The bitcoin price is crashing at the start of the US session after US Consumer Price Index inflation came in at the top of economists' forecasts.
Bitcoin is trading down 4.1% at $21,404 after a good run in which still leaves the price up 13% over the past seven days.
As we reported earlier today, crypto traders were awaiting the inflation data before making their next moves.
After remaining unchanged in July, the US data for August saw prices increase 1% on a monthly view, dashing hopes that the rate might be stabilising before starting to turn lower.
Bitcoin was once touted as a hedge against inflation in the belief that its fixed supply would be looked upon favorably by investors looking to preserve their wealth from erosion by a general increase in prices.
Unfortunately, missing from that analysis was an appreciation of how bitcoin and crypto have come to be treated as high risk stocks, with valuations moving in sync with tech stocks.
Higher-risk tech stocks are usually valued on the basis of future earnings – higher interest rates eat into those earning projections.
The correlation between tech stocks and crypto is kept in place by the fact that it is tech investors – usually of a younger demographic - that are most likely to also hold crypto.

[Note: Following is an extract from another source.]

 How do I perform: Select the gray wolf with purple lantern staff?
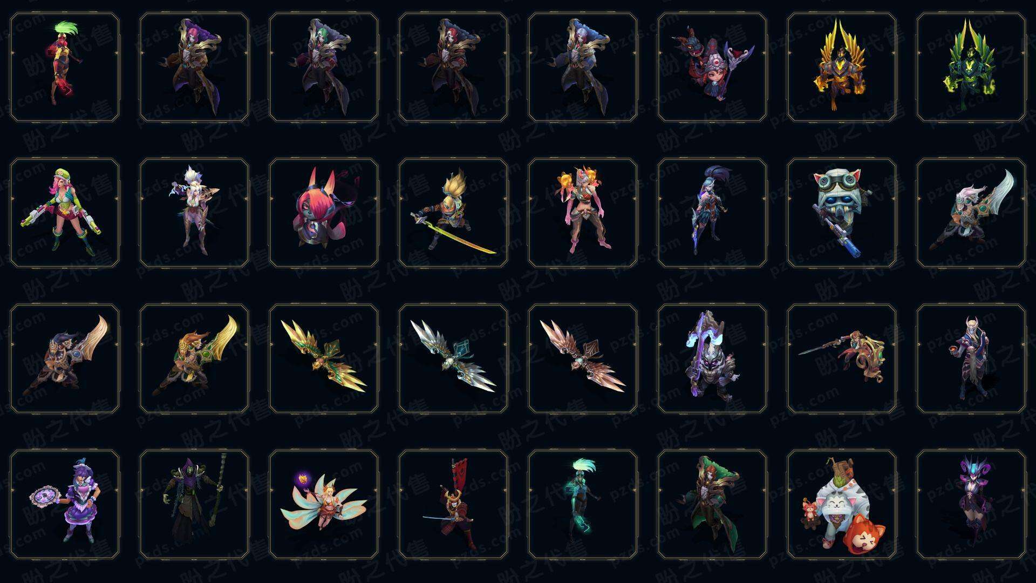pos(712,359)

When investors are looking to rebalance their portfolios by jettisoning riskier assets, tech stocks and crypto will be at the top of the list.
Returning to the latest inflation data, while the annual rate is slightly lower from July, at 8.3% now compared to 8.5 previously, that has done nothing to dampen the expectation that the U.S. Federal Reserve will continue with its aggressive interest rate hikes to curb inflationary pressures across the economy.